Spectrum Reconstruction with Filter-Free Photodetectors Based on Graded-Band-Gap Perovskite Quantum Dot Heterojunctions

Spectrum reconstruction with filter-free microspectrometers has attracted much attention owing to their promising potential in in situ analysis systems, on-chip spectroscopy characterizations, hyperspectral imaging, etc. Further efforts in this field can be devoted to improving the performance of microspectrometers by employing high-performance photosensitive materials and optimizing the reconstruction algorithms. In this work, we demonstrate spectrum reconstruction with a set of photodetectors based on graded-band-gap perovskite quantum dot (PQD) heterojunctions using both calculation and machine learning algorithms. The photodetectors exhibit good photosensitivities with nonlinear current-voltage curves, and the devices with different PQD band gaps show various spectral responsivities with different cutoff wavelength edges covering the entire visible range.

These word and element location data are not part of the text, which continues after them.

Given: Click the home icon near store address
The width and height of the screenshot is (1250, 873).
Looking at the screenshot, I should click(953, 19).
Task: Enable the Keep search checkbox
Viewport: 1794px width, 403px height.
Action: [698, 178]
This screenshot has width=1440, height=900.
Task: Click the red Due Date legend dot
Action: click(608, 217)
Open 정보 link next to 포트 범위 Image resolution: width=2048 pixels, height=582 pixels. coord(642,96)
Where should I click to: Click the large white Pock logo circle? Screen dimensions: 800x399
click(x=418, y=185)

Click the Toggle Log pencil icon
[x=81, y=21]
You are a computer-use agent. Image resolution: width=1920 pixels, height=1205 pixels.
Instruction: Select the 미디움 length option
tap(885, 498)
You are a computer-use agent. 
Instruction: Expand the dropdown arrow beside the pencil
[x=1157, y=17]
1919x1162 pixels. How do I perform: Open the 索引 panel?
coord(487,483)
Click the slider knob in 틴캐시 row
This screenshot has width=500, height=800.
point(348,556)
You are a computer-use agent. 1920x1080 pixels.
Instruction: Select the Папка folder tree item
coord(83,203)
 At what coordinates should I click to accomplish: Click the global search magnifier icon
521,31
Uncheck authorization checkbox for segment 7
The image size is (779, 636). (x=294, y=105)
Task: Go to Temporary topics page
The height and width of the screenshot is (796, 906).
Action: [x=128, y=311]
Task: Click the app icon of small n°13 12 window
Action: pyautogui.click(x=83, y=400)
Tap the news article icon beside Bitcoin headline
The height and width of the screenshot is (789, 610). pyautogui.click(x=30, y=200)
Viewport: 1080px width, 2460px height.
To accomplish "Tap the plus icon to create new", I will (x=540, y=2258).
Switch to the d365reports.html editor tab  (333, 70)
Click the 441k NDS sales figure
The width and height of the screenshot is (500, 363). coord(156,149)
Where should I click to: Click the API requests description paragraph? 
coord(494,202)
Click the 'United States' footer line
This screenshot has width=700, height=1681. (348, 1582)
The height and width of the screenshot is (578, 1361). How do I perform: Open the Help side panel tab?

Reconstruction performances of monochromatic spectra with the set of PQD photodetectors using two different algorithms are compared, and the machine learning method achieves relatively better accuracy. Moreover, the nonlinear current-voltage variation of the photodetectors can provide increased data diversity without redundancy, thus further improving the accuracy of the reconstructed spectra for the machine learning algorithm. A spectral resolution of 10 nm and reconstruction of multipeak spectra are also demonstrated with the filter-free photodetectors. Therefore, this study provides PQD photodetectors with the corresponding optimized algorithms for emerging flexible microspectrometer systems.

Automated summary

The study demonstrates spectrum reconstruction using graded-band-gap perovskite quantum dot photodetectors with good photosensitivity and varying spectral responsivities. The machine learning algorithm achieves better accuracy compared to other reconstruction algorithms. The nonlinearity of the photodetectors enhances the accuracy of the reconstructed spectra. Additionally, the study achieves a spectral resolution of 10 nm and reconstruction of multipeak spectra.